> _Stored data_
──────────
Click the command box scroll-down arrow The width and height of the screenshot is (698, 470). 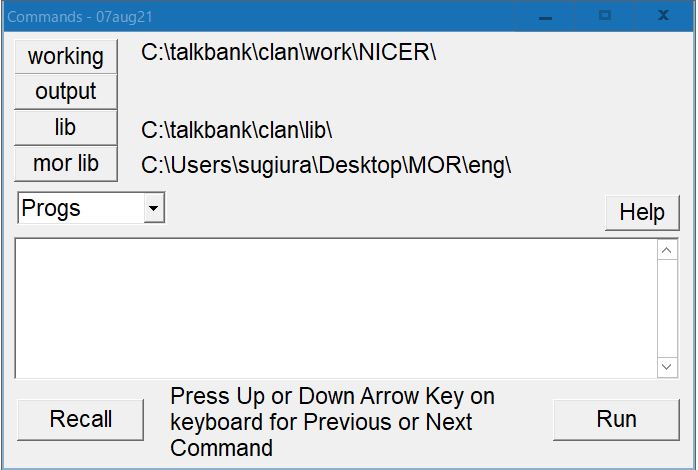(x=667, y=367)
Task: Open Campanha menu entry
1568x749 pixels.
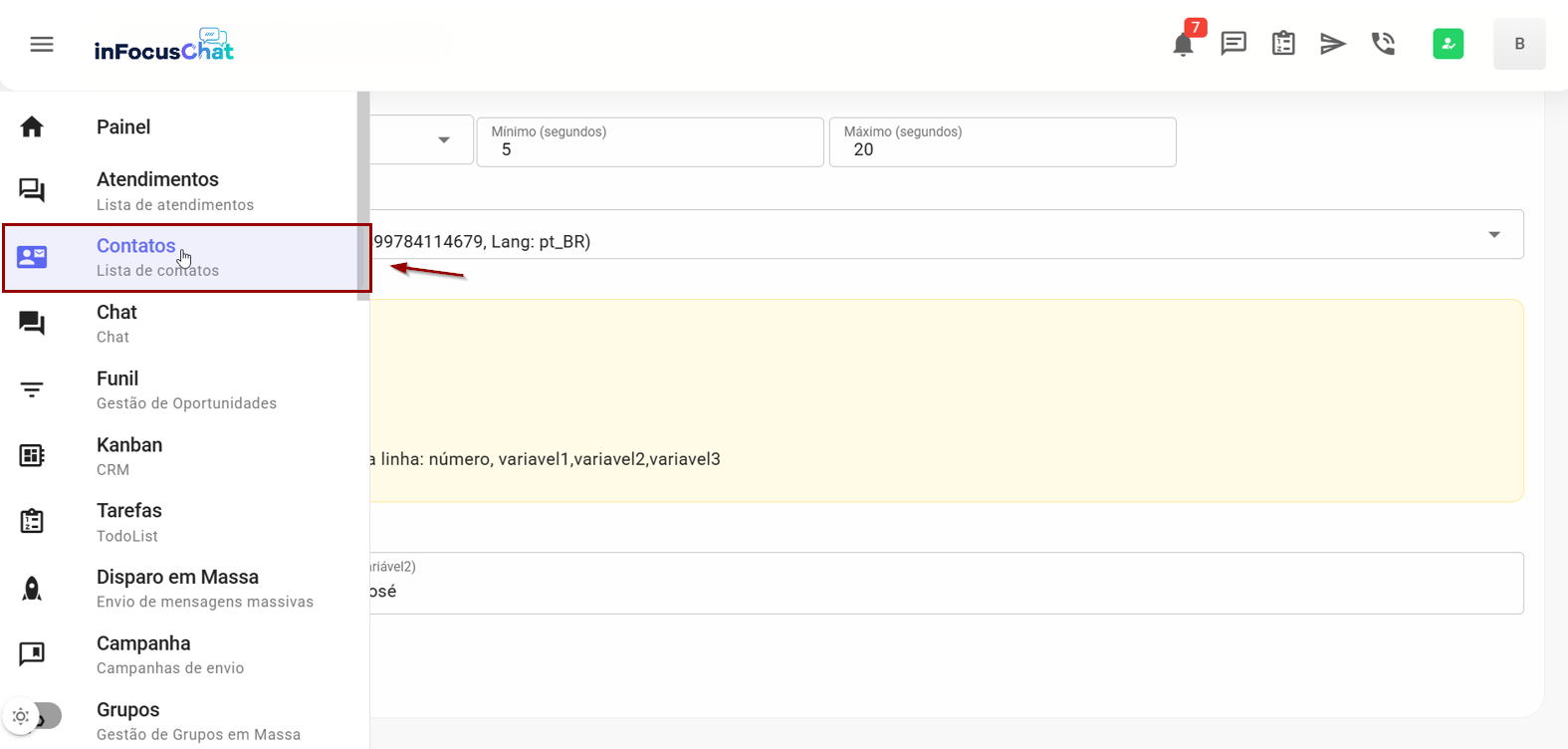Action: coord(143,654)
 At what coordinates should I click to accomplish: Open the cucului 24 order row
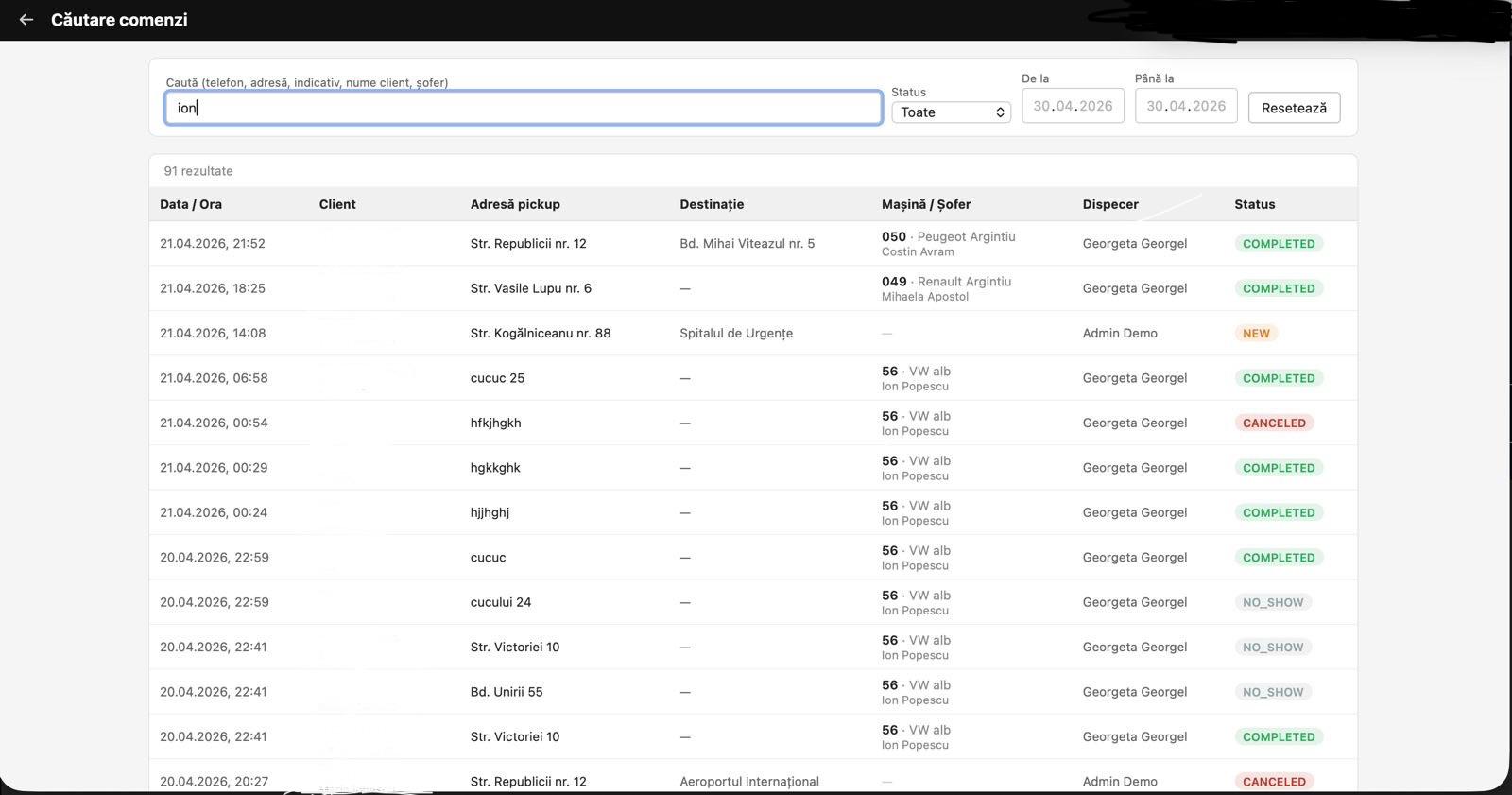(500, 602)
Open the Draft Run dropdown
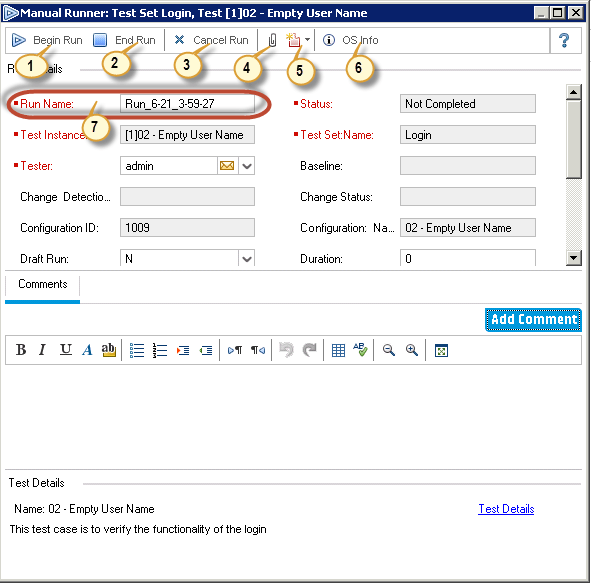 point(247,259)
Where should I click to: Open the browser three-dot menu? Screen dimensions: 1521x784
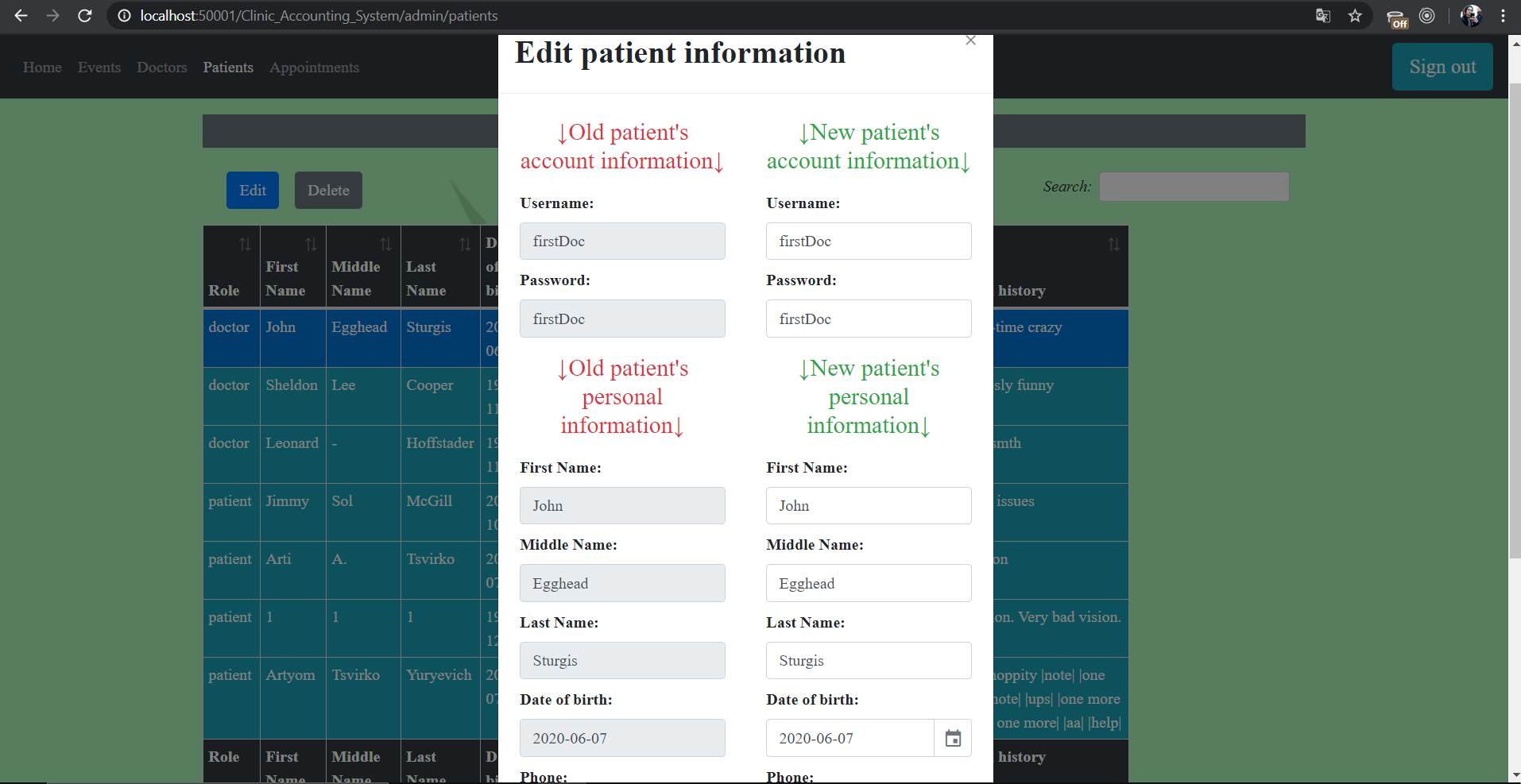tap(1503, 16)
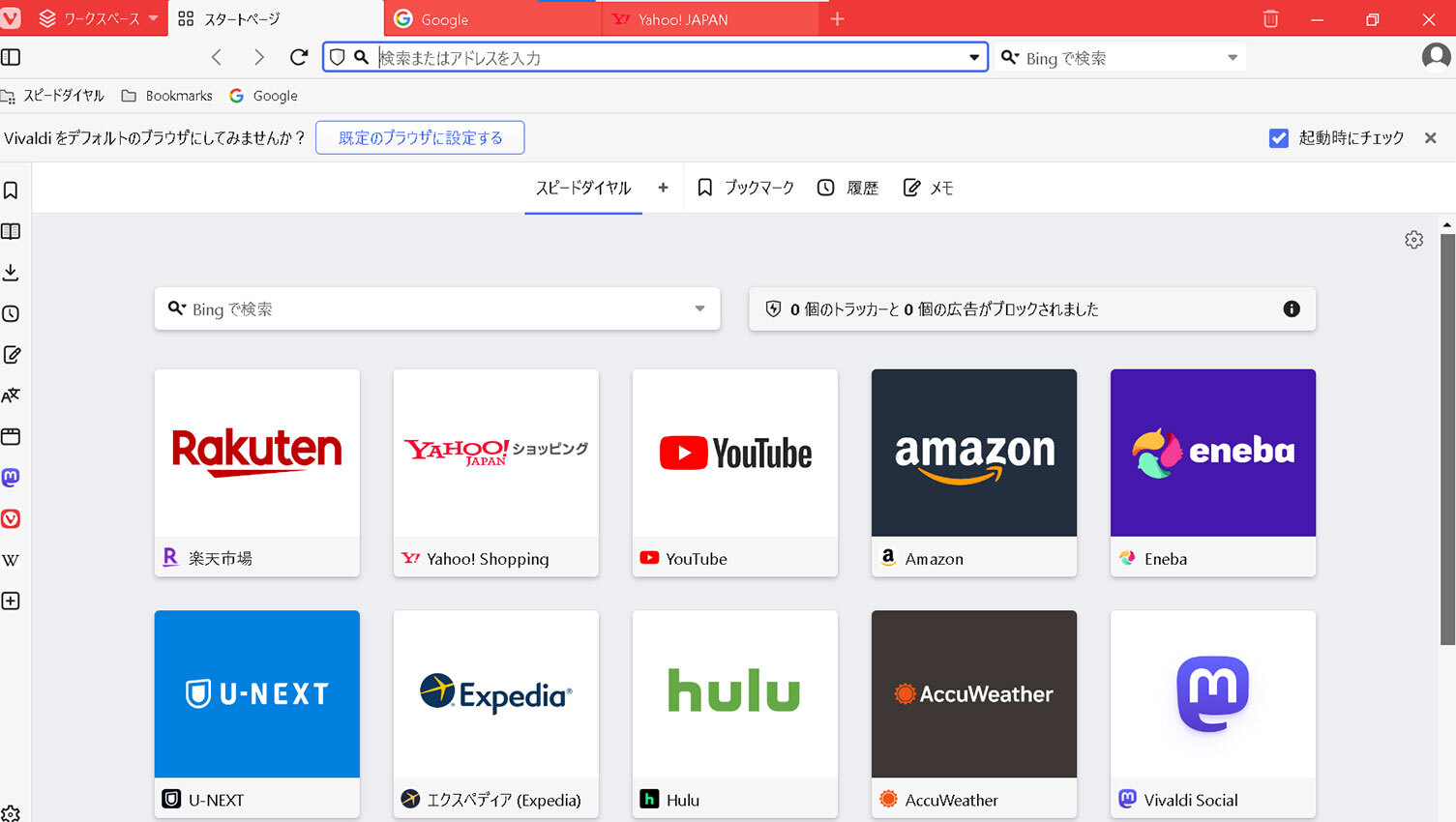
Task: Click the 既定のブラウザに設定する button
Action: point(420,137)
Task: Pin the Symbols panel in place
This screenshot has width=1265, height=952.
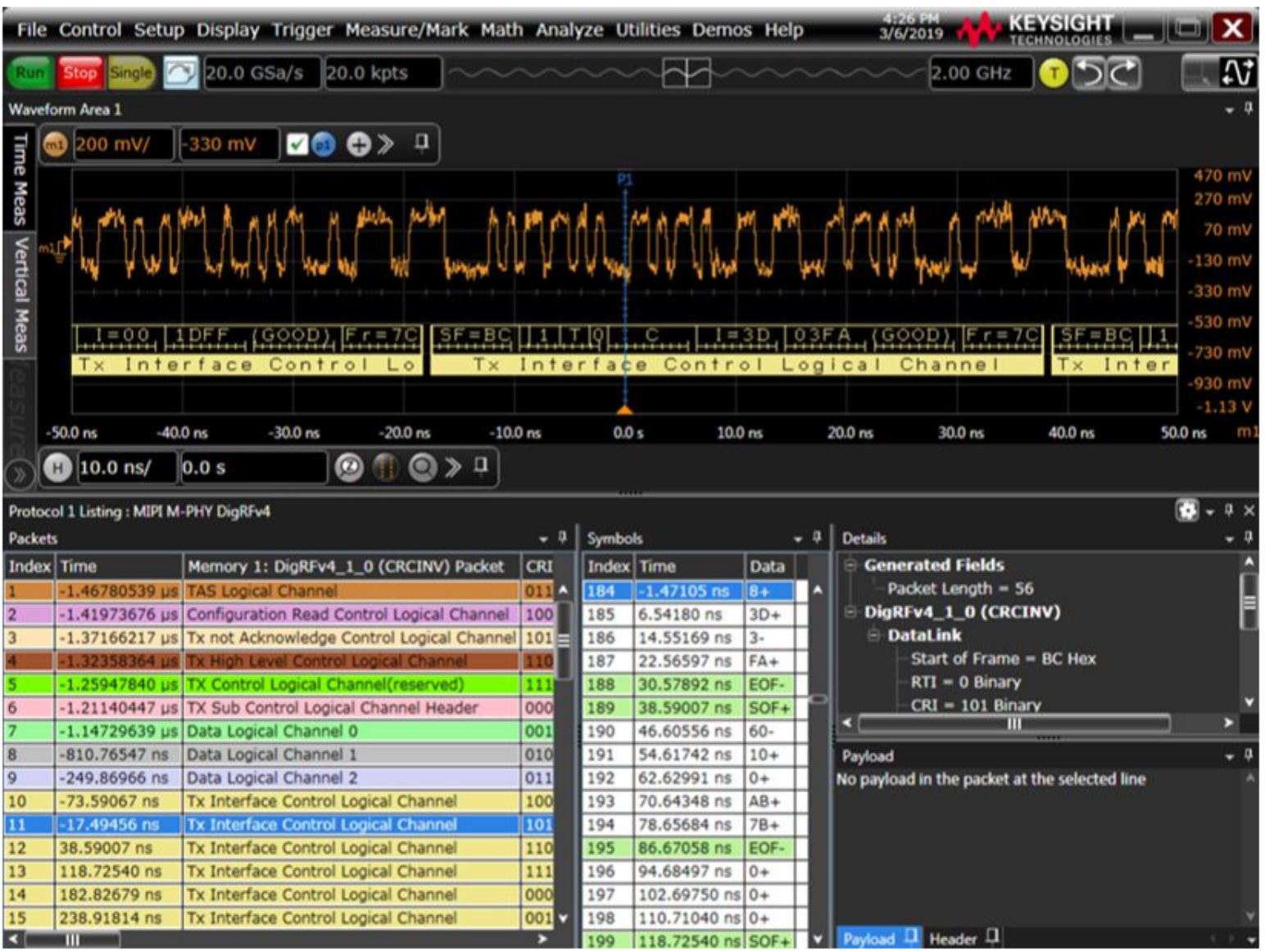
──────────
> _Assigned task_
The lines from the one containing "1568x749 pixels." through the end of the data above are to be copied exactly, both ends included, and pictures are to be omitted.

> _Answer for this exercise_
1568x749 pixels.
Action: coord(143,654)
 At what coordinates should I click to accomplish: Open the cucului 24 order row
(500, 602)
Open the Draft Run dropdown
 point(247,259)
Where should I click to: Open the browser three-dot menu? Screen dimensions: 1521x784
tap(1503, 16)
Task: Click the 既定のブラウザに設定する button
Action: point(420,137)
Task: Pin the Symbols panel in place
This screenshot has width=1265, height=952.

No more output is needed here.